Jordan, Nov 17, 2007
14. duncan smithGuest

Bruza wrote:
> On Nov 16, 4:47 pm, Bruza <> wrote:
>> On Nov 16, 6:58 am, duncan smith <>
>> wrote:
>>
>>
>>
>>> Bruza wrote:
>>>> I need to implement a "random selection" algorithm which takes a list
>>>> of [(obj, prob),...] as input. Each of the (obj, prob) represents how
>>>> likely an object, "obj", should be selected based on its probability
>>>> of
>>>> "prob".To simplify the problem, assuming "prob" are integers, and the
>>>> sum of all "prob" equals 100. For example,
>>>> items = [('Mary',30), ('John', 10), ('Tom', 45), ('Jane', 15)]
>>>> The algorithm will take a number "N", and a [(obj, prob),...] list as
>>>> inputs, and randomly pick "N" objects based on the probabilities of
>>>> the
>>>> objects in the list.
>>>> For N=1 this is pretty simply; the following code is sufficient to do
>>>> the job.
>>>> def foo(items):
>>>> index = random.randint(0, 99)
>>>> currentP = 0
>>>> for (obj, p) in items:
>>>> currentP += w
>>>> if currentP > index:
>>>> return obj
>>>> But how about the general case, for N > 1 and N < len(items)? Is there
>>>> some clever algorithm using Python standard "random" package to do
>>>> the trick?
>>> I think you need to clarify what you want to do. The "probs" are
>>> clearly not probabilities. Are they counts of items? Are you then
>>> sampling without replacement? When you say N < len(items) do you mean N
>>> <= sum of the "probs"?
>>> Duncabn

>> I think I need to explain on the probability part: the "prob" is a
>> relative likelihood that the object will be included in the output
>> list. So, in my example input of
>>
>> items = [('Mary',30), ('John', 10), ('Tom', 45), ('Jane', 15)]
>>
>> So, for any size of N, 'Tom' (with prob of 45) will be more likely to
>> be included in the output list of N distinct member than 'Mary' (prob
>> of 30) and much more likely than that of 'John' (with prob of 10).
>>
>> I know "prob" is not exactly the "probability" in the context of
>> returning a multiple member list. But what I want is a way to "favor"
>> some member in a selection process.
>>
>> So far, only Boris's solution is closest (but not quite) to what I
>> need, which returns a list of N distinct object from the input
>> "items". However, I tried with input of
>>
>> items = [('Mary',1), ('John', 1), ('Tom', 1), ('Jane', 97)]
>>
>> and have a repeated calling of
>>
>> Ben

>
> OOPS. I pressed the Send too fast.
>
> The problem w/ Boris's solution is that after repeated calling of
> randomPick(3,items), 'Jane' is not the most "frequent appearing"
> member in all the out list of 3 member lists...
>

So it looks like you are sampling without replacement. For large N you
don't want to be generating N individual observations. Do you want
something like the following?

>>> import randvars
>>> randvars.multinomial_variate([0.3, 0.1, 0.45, 0.15], 100)

[34, 8, 40, 18]
>>> randvars.multinomial_variate([0.3, 0.1, 0.45, 0.15], 10000)

[2984, 1003, 4511, 1502]
>>> randvars.multinomial_variate([0.3, 0.1, 0.45, 0.15], 1000000)
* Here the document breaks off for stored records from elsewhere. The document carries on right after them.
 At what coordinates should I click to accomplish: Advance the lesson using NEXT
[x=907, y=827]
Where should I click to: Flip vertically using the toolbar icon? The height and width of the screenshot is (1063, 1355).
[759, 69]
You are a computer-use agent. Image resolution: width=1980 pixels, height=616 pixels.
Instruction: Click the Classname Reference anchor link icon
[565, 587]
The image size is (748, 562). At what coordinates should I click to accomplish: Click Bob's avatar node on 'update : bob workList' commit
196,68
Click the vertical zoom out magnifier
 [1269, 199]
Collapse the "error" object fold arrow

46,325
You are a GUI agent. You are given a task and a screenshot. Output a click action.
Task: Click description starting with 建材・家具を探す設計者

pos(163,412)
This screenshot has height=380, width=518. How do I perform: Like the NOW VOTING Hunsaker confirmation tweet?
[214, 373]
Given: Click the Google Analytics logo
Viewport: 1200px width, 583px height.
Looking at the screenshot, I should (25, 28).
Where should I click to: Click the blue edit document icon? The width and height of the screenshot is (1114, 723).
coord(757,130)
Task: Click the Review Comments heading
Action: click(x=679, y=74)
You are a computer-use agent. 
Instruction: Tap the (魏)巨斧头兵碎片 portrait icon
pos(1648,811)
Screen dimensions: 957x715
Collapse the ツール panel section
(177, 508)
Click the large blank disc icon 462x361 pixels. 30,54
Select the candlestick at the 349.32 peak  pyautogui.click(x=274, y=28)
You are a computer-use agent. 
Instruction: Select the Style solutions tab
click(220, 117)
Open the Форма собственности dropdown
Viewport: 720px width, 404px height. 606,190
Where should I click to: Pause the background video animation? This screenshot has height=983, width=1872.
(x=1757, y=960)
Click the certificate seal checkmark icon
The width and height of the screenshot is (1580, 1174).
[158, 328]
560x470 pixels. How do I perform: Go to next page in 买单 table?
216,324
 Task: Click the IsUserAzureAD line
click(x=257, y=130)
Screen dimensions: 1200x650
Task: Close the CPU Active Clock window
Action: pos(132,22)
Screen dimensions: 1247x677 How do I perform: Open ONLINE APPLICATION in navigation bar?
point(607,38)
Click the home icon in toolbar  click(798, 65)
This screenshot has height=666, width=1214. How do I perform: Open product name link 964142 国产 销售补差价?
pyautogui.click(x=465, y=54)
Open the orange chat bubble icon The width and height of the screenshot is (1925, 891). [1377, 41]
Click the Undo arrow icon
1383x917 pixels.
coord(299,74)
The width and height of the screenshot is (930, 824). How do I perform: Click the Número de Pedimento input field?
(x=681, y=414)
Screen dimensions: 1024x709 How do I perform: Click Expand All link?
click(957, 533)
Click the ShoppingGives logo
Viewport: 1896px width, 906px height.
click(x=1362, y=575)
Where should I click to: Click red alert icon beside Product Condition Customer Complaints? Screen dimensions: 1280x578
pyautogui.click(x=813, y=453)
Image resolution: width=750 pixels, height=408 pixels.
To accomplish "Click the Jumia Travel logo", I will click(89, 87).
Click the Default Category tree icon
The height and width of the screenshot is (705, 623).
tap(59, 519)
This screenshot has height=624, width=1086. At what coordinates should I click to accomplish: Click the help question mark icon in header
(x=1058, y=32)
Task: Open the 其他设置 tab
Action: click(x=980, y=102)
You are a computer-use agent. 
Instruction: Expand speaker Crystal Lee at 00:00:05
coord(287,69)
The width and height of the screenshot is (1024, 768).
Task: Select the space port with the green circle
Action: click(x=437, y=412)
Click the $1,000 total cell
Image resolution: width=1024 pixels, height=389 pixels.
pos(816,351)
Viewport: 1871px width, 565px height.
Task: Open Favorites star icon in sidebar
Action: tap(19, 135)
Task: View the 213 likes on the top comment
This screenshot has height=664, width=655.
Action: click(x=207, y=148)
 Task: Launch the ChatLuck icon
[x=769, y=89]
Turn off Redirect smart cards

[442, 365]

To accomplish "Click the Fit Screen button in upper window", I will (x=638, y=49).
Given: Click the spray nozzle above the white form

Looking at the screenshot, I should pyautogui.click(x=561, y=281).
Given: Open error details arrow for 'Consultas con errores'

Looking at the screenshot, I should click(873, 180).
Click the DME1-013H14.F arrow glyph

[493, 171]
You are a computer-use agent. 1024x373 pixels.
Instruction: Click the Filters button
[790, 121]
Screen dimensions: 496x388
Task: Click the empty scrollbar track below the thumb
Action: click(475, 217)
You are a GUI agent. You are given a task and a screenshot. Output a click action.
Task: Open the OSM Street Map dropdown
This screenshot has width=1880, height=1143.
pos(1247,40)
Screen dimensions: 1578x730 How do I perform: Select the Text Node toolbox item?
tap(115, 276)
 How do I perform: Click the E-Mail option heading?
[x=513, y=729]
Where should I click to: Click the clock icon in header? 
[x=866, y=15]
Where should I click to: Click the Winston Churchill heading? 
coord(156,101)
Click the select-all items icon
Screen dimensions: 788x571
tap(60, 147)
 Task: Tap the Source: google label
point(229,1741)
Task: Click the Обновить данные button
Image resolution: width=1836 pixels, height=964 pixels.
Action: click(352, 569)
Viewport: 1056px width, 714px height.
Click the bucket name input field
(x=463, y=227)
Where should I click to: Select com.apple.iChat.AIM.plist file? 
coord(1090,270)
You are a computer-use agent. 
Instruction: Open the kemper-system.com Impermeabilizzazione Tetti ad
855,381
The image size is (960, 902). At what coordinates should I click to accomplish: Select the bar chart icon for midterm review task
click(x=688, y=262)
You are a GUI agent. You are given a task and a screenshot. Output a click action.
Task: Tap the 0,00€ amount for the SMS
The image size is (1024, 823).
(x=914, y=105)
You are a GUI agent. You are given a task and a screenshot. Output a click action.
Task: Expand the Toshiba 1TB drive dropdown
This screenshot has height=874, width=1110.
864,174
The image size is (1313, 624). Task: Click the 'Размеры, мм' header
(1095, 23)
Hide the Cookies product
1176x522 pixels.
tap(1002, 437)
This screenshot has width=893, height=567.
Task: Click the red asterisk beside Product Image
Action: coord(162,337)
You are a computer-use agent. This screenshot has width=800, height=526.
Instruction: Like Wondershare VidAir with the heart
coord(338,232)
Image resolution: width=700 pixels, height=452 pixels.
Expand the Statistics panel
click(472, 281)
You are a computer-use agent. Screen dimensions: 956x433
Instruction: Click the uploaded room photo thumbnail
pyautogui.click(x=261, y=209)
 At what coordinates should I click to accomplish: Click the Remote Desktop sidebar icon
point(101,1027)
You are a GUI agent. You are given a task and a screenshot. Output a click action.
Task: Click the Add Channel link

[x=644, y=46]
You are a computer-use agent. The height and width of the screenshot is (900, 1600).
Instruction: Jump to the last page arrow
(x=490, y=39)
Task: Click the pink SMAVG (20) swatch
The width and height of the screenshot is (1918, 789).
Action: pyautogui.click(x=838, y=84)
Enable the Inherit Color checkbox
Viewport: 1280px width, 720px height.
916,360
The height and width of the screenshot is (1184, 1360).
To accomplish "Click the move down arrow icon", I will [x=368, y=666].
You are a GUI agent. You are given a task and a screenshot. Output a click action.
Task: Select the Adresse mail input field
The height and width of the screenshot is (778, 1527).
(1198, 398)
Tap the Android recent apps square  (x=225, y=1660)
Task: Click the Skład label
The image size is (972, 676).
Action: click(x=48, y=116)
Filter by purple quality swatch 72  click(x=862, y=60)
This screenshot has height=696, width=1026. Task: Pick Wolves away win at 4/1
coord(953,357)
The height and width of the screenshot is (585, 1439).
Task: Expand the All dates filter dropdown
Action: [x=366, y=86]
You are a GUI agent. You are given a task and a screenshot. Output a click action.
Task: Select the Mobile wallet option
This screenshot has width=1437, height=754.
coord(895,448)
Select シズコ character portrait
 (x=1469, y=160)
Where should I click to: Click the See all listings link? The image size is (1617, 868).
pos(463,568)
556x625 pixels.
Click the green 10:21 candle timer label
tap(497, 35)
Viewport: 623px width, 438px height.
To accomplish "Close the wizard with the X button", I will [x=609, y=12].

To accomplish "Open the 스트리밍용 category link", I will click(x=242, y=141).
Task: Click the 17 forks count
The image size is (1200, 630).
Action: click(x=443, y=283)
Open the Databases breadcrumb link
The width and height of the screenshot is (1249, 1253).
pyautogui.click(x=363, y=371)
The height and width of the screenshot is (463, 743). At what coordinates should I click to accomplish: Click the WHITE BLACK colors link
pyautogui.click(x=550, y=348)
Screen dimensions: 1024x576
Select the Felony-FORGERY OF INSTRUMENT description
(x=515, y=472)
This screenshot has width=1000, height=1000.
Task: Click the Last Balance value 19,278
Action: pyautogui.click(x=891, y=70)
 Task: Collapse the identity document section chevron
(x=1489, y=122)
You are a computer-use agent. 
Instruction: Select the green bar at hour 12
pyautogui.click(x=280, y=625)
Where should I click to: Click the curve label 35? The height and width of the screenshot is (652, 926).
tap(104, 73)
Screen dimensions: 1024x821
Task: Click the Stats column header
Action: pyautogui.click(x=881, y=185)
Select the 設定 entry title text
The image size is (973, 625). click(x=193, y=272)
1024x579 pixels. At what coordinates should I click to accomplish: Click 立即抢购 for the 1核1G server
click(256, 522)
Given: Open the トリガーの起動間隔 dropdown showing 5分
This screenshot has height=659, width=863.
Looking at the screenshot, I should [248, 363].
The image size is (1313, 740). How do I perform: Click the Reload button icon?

[300068, 99682, 450573, 149677]
>>>

The algorithm I use is to generate independent Poisson variates for each
category, with Poisson parameters proportional to the probabilities.
This won't usually give you a total of N, but the sample can be adjusted
by adding / subtracting individual observations. In fact, I choose a
constant of proportionality that aims to get the total close to, but not
greater than N. I repeatedly generate Poisson counts until the sample
observations. (This algorithm might be in Knuth, and might be due to
Ahrens and Dieter. I can't remember the exact source.)

An efficient way to generate the individual observations is to construct
a cumulative distribution function and use binary search. I know the
code for this has been posted before. An alias table should generally
be faster, but my Python coded effort is only similarly fast.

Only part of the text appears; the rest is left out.